■ TASK INPUT ■

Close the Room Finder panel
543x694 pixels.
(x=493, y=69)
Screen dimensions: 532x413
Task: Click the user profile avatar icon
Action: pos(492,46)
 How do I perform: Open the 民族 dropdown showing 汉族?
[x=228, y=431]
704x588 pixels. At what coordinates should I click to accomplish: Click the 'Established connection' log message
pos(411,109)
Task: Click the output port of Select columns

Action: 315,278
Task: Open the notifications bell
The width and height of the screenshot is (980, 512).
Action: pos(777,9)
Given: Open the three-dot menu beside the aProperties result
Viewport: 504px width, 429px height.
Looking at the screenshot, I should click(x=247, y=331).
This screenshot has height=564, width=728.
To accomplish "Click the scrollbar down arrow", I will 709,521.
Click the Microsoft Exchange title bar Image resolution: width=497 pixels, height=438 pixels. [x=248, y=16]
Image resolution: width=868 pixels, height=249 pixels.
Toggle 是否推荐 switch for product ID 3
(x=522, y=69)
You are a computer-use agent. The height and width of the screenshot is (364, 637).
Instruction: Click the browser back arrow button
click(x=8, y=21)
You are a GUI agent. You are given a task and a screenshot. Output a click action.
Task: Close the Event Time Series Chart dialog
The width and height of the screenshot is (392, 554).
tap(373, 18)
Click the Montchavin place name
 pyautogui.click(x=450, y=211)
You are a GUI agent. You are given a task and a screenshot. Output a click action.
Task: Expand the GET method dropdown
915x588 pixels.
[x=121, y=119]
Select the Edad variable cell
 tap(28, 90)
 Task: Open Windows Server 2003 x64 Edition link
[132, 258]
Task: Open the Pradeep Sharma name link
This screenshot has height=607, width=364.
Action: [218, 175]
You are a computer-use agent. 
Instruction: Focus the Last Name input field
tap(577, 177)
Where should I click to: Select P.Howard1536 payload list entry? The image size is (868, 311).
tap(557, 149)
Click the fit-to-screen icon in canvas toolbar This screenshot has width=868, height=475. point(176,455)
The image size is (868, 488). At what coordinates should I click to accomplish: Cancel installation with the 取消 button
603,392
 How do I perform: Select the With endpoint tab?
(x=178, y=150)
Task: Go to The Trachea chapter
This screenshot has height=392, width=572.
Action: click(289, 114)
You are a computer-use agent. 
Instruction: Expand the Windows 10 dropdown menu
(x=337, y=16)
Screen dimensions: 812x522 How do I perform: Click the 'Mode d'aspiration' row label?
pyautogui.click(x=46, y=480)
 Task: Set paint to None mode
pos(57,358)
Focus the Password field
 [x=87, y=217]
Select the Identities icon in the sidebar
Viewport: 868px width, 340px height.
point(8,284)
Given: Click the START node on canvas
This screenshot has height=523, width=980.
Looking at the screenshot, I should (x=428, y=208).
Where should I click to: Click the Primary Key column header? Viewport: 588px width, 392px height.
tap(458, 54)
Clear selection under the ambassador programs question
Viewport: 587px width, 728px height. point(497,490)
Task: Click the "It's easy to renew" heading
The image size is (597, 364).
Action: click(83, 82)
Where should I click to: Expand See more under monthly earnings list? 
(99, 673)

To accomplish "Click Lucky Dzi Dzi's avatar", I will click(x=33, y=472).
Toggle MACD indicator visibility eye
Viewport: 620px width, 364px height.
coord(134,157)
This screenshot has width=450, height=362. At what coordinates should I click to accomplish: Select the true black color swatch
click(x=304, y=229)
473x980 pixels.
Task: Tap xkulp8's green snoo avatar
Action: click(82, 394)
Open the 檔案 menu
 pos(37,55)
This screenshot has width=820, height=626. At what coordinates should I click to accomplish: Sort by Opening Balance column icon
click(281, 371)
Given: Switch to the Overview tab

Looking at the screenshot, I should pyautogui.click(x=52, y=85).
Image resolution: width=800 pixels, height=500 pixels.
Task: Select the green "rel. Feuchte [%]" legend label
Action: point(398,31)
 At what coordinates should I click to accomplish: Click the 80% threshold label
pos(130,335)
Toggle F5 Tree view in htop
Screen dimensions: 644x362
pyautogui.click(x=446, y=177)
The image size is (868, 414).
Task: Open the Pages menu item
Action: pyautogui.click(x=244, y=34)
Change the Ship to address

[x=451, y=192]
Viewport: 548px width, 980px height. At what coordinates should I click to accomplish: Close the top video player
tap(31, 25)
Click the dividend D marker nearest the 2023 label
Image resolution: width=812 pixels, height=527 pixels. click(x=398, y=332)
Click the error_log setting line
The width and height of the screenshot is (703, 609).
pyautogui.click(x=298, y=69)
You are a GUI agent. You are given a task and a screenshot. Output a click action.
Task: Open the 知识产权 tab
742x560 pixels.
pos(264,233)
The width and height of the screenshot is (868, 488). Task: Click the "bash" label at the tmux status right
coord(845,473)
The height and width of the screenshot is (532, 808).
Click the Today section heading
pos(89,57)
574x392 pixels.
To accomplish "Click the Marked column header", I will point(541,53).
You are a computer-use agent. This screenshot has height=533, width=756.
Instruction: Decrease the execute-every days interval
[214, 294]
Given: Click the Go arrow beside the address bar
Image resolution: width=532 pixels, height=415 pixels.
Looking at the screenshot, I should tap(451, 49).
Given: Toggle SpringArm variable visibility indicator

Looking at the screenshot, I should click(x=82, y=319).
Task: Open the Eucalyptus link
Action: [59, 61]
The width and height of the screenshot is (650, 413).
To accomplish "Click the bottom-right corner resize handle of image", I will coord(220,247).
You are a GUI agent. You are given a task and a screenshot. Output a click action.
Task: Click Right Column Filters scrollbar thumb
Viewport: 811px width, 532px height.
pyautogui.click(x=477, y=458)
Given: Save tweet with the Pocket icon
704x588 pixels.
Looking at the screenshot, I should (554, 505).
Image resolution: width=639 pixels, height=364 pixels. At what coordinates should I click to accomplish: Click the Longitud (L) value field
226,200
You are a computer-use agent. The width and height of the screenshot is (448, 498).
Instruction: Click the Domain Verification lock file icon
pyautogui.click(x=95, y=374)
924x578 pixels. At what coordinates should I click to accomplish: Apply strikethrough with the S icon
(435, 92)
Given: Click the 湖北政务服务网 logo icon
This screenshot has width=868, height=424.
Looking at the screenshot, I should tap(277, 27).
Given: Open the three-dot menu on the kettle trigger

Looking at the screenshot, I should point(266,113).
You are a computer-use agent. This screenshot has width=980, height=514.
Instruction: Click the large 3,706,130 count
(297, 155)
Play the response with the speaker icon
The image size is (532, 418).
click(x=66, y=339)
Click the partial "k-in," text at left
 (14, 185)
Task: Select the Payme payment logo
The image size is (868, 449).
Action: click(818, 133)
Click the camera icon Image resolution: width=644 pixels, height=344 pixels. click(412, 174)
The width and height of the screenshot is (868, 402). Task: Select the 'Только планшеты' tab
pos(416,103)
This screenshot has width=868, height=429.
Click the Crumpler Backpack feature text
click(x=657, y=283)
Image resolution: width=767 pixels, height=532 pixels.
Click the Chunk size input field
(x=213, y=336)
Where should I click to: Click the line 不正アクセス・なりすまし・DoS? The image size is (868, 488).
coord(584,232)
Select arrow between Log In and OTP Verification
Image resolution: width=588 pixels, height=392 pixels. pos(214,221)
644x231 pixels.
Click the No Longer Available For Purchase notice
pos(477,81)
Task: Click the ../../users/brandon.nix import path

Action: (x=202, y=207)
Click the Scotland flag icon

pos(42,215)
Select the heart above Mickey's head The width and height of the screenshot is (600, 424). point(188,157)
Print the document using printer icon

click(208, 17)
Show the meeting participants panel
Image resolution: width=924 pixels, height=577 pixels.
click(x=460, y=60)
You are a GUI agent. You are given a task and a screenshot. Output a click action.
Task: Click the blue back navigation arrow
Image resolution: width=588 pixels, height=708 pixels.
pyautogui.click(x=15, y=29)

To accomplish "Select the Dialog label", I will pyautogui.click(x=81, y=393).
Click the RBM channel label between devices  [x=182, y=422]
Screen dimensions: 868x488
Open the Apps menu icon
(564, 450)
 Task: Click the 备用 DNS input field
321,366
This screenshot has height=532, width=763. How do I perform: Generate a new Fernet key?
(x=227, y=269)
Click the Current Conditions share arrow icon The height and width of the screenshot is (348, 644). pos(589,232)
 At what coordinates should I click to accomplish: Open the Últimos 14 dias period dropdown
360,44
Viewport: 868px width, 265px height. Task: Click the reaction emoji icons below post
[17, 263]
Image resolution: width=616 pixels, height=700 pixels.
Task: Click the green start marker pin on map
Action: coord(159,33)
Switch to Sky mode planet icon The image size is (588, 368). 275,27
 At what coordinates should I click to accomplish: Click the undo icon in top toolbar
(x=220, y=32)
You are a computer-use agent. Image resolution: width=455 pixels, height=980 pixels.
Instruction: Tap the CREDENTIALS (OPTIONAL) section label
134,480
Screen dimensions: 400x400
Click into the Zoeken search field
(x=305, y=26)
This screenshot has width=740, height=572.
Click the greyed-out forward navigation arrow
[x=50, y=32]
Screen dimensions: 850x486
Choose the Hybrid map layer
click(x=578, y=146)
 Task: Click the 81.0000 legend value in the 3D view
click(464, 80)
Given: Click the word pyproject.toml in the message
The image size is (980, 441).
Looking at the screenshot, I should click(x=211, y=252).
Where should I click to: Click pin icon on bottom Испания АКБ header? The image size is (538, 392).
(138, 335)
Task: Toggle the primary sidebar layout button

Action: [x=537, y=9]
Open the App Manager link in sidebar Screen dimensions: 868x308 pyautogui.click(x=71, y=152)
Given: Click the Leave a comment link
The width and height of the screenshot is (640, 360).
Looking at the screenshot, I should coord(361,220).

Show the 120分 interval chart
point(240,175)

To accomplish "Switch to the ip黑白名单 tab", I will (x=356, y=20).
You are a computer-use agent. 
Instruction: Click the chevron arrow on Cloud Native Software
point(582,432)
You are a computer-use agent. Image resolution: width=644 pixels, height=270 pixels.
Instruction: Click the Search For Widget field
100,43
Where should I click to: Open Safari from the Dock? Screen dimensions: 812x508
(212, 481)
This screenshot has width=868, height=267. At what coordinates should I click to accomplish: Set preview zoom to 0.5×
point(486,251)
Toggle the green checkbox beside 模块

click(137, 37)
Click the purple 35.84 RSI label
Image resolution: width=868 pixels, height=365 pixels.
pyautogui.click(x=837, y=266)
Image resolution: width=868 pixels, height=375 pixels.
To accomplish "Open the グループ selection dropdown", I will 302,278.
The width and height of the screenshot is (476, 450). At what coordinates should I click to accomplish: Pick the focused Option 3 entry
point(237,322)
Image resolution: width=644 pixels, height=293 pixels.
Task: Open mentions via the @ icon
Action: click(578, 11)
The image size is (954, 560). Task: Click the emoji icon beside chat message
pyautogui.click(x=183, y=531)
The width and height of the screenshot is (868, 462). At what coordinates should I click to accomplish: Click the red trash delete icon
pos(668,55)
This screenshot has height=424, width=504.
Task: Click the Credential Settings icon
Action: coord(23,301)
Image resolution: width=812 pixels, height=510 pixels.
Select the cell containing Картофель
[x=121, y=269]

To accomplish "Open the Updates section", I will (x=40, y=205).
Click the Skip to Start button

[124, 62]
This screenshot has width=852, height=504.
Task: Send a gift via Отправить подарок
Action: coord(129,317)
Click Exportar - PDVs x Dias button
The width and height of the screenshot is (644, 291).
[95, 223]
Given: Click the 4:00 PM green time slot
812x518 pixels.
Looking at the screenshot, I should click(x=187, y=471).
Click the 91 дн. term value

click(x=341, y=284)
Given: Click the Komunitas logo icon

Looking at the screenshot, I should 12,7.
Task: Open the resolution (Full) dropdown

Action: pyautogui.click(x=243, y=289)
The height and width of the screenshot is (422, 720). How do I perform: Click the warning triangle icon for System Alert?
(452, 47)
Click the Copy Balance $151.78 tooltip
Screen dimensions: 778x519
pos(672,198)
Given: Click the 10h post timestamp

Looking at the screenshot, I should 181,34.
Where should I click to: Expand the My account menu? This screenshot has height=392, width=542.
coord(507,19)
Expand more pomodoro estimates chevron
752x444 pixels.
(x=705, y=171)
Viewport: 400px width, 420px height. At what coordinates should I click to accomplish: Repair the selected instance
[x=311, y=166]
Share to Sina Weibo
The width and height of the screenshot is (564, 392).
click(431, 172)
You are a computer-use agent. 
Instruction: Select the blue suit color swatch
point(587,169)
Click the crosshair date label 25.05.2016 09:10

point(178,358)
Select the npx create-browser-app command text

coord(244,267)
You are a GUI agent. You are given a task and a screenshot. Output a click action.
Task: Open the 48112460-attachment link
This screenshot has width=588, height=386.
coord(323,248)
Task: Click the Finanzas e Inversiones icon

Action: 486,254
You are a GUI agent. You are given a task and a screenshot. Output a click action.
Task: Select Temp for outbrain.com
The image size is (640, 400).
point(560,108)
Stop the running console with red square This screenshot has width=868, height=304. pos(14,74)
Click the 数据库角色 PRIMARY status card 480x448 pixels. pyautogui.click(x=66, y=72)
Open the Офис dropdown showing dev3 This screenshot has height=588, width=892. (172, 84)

■ TASK TO CARRY OUT ■
Work out how many lines above include the string "scrollbar", then give that number alone.

■ SOLUTION ■
2